_What you should do_
Using the entries below, say how many of the lines carry "will". Write the number alone.

**** Dataset

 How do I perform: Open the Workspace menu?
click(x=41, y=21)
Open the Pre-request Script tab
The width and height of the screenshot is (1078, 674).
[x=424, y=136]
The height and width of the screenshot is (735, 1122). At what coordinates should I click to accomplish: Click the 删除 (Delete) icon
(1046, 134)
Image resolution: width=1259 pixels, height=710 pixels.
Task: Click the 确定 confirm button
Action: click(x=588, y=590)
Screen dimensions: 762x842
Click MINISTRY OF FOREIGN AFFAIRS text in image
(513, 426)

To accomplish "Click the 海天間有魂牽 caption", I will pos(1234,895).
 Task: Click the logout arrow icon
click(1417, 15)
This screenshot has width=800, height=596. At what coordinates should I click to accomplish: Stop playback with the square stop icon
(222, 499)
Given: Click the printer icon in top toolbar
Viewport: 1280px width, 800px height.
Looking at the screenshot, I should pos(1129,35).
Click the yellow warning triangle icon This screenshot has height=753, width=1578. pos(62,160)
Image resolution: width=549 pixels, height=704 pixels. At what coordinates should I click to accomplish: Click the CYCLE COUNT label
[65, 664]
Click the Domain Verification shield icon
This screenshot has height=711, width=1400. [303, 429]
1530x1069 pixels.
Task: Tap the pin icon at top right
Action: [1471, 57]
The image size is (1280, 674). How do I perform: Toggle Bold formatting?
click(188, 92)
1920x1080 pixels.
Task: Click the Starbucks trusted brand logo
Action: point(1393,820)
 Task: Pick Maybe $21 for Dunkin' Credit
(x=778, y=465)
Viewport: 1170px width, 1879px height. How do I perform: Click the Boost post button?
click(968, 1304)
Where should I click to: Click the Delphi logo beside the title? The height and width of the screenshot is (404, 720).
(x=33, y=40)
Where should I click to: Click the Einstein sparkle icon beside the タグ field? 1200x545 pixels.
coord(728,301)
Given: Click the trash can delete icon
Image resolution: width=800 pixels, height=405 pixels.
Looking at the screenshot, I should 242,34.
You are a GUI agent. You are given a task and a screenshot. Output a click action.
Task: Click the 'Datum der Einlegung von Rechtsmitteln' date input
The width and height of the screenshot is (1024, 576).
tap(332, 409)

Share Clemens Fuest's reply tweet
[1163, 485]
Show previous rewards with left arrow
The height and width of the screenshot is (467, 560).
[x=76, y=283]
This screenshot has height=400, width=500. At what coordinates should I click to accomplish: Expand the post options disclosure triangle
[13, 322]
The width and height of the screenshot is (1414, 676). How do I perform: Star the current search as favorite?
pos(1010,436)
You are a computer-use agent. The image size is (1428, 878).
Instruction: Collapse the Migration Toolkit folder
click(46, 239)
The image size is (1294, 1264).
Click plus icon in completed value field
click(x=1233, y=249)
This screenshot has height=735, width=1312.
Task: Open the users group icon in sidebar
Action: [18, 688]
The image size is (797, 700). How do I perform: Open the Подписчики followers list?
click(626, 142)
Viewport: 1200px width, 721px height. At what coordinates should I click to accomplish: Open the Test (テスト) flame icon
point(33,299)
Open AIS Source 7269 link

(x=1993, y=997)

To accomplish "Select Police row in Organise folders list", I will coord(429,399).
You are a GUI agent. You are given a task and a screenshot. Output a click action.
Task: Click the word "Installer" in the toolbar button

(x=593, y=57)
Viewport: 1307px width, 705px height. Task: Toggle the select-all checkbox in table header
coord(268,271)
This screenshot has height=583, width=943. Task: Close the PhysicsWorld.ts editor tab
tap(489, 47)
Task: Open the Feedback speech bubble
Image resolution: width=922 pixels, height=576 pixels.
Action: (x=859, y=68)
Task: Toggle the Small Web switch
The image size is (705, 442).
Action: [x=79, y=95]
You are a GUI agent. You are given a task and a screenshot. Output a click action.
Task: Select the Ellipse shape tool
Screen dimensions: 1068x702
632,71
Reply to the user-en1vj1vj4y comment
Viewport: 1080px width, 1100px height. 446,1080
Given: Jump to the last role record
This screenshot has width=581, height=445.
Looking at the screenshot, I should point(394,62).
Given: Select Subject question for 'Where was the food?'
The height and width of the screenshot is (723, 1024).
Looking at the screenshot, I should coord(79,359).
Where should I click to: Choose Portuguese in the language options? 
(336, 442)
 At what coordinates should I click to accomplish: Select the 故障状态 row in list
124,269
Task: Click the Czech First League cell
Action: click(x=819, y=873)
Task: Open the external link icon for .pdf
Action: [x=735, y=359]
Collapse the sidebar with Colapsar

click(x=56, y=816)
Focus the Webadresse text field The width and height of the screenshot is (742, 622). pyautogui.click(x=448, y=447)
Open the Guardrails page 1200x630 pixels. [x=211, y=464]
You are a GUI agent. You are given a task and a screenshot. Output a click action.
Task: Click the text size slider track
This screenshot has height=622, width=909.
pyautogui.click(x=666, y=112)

********

_Exercise solution_
2